In 2019, Flipp Dinero was featured on hip-hop media company XXL 2019 Freshman class after performing his freestyle "What I Do". Later in 2019, Dinero released his debut studio album, Love for Guala to commercial failure, reaching number 132 on US Billboard 200. Its song, "How I Move", was written to share Dinero's experience in Canarsie as a rapper from a lower socio-economic area.

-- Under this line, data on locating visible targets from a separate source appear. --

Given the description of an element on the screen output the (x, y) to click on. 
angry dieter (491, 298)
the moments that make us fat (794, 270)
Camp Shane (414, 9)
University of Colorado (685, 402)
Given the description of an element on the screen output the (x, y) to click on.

Flipp includes the word "Guala" into his work, an acronym for Gods, Unique, Accolade, Life, Acquired, and holds significant meaning to him.

==Discography==
=== Studio albums ===

| Title | Album details | Peak chart positions |
US
| Love for Guala | Released: November 22, 2019; Label: Cinematic Music Group, Epic Records, We the Best Music; Format: Digital download, streaming; | 132 |

=== Mixtapes ===

List of mixtapes with selected details
| Title | Details |
|---|---|
| Guala See Guala | Released: March 7, 2018; Label: Self-released; Format: Digital download, streaming; |

===EPs===
- The Guala Way (2017)
- Table for One (2021)

===Singles===
==== As lead artist ====

Title: Year; Peak chart positions; Certifications; Album
US: US R&B/HH; US Main. R&B/HH; US Rhy.; US R&B/HH Air.; AUS; CAN; UK
"Play Fair": 2017; —; —; —; —; —; —; —; —; Non-album single
"Say No More": —; —; —; —; —; —; —; —; The Guala Way
"I Do": —; —; —; —; —; —; —; —
"Running Up Bands": —; —; —; —; —; —; —; —
"On Some": —; —; —; —; —; —; —; —
"Livin' It": 2018; —; —; —; —; —; —; —; —; Non-album singles
"Wanna Ball" (featuring Jay Critch): —; —; —; —; —; —; —; —
"You Know It": —; —; —; —; —; —; —; —
"Time Goes Down (Remix)" (featuring G Herbo): —; —; —; —; —; —; —; —
"Leave Me Alone": 20; 11; 3; 4; 4; 94; 30; 30; RIAA: 4× Platinum; ARIA: Gold; BPI: Platinum; MC: 3× Platinum;; Love for Guala
"How I Move" (featuring Lil Baby): 2019; —; —; 15; 34; 25; —; —; —; RIAA: Platinum;
"If I Tell You": —; —; —; —; —; —; —; —
"No No No" (featuring A Boogie wit da Hoodie): 2020; —; —; 40; —; —; —; —; —; TBA

Notes

==== As featured artist ====

List of singles as featured artist, details of year and album
| Year | Title | Album |
| 2018 | "To Light" (Kittens featuring Flipp Dinero and Killison) | Zanon & On |
| "Hunnit & Fifty" (Najjee featuring Flipp Dinero) | Non-album singles |
| 2019 | "Magic" (Jovanie featuring Flipp Dinero) |
| 2019 | "All I Want" (T-Pain featuring Flipp Dinero) | 1UP |
| 2020 | "Milli" (Static & Ben El featuring Flipp Dinero) | Non-album single |

== Television performances ==
Flipp Dinero performed his song "Leave Me Alone" for both the 2018 Hip-Hop BET Awards and the 2019 BET awards.